Jim Greer denounces Florida Republican Party officials as liars, 'right-wing crazies' in deposition
TALLAHASSEE — In a wide-ranging deposition that spanned two days in late May, former Florida Republican Party chairman Jim Greer denounced some party officials as liars and "whack-a-do, right-wing crazies'' as he described turmoil in the months before his resignation.
Greer said some GOP leaders were meeting to discuss ways they could suppress black votes while others were constantly scheming against each other.
He blamed criminal fraud charges filed against him in 2010 on legislative leaders and other party officials who he says orchestrated an investigation by the Florida Department of Law Enforcement and the statewide grand jury to avoid paying him money he was due.

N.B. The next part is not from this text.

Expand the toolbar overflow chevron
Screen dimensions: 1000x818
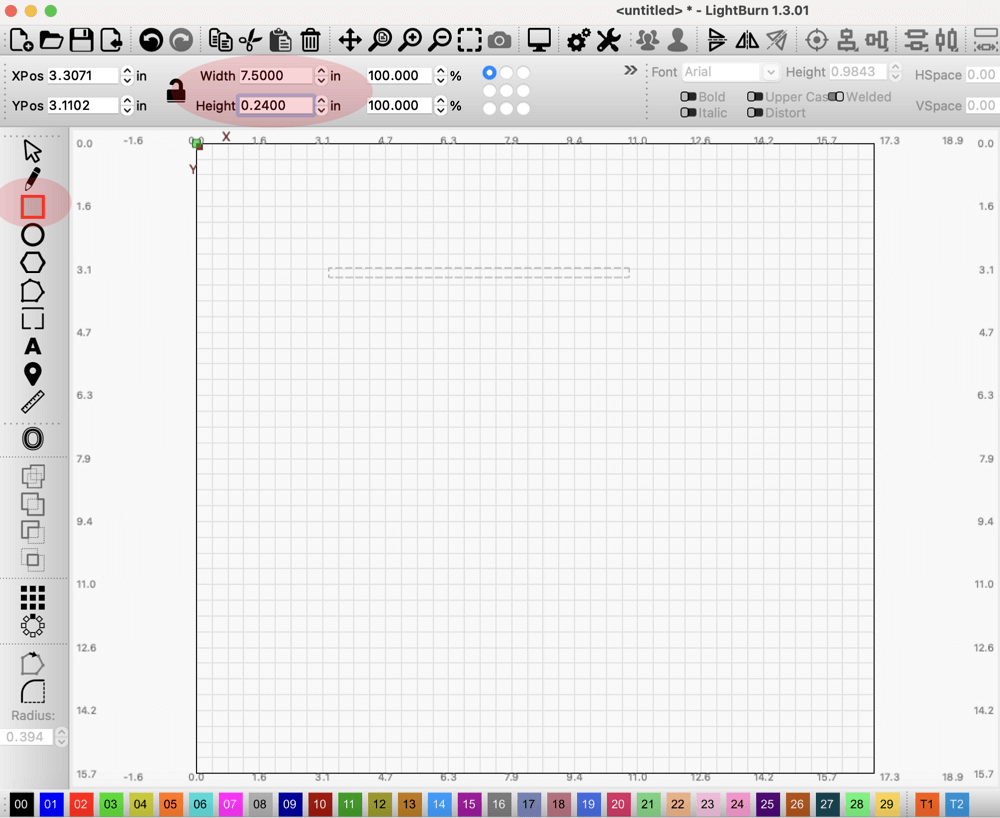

His statements were in response to questions from lawyers for the party, Senate President Mike Haridopolos and Sen. John Thrasher. Greer has filed a lawsuit against the party and the two officials in an attempt to collect $130,000 he was promised in a written agreement shortly before he resigned. The lawsuit, pending in Leon County, is unlikely to be resolved until after a criminal trial scheduled for mid November.
Jim Greer, the former Republican chairman from Florida admits that his party is trying to keep minorities from voting. |
Copies of the 630-page deposition and other documents were released by statewide prosecutors Wednesday.
Greer's testimony offers a window into the level of animosity that exists between Greer and the party he once ran.
• Greer said "the party was in turmoil" as officials wanted to get rid of him and former Gov. Charlie Crist because they disagreed with some of Crist's decisions, including the appointment of a liberal African-American judge to the Florida Supreme Court, Crist's endorsement of John McCain for president in 2008 and the hug Crist gave President Barack Obama in 2009. "My phone lit up with people wanting me to censure the governor,'' Greer said. "The tea party came into existence. There was a feeling within the party that the tea party was just a bunch of whack-a-dos."
• After the party's budget and audit committee started asking questions about House and Senate spending, including legislators who used party credit cards for personal expenses, Greer said he wanted to open the books and credit card records, but party officials and legislative leaders vetoed the idea.
• Greer said he warned others at the party that the budget committee was made up of "whack-a-do, right-wing crazies'' who were trying to take over because of continuing disagreements with Crist and legislative leaders. House and Senate leaders insisted that no one at the party could control their campaign finances. "We eat what we kill,'' Greer said the leaders told him. "Legislative leaders were using their party credit cards like drunken sailors and they made it clear to me I was not to interfere with their spending,'' Greer said.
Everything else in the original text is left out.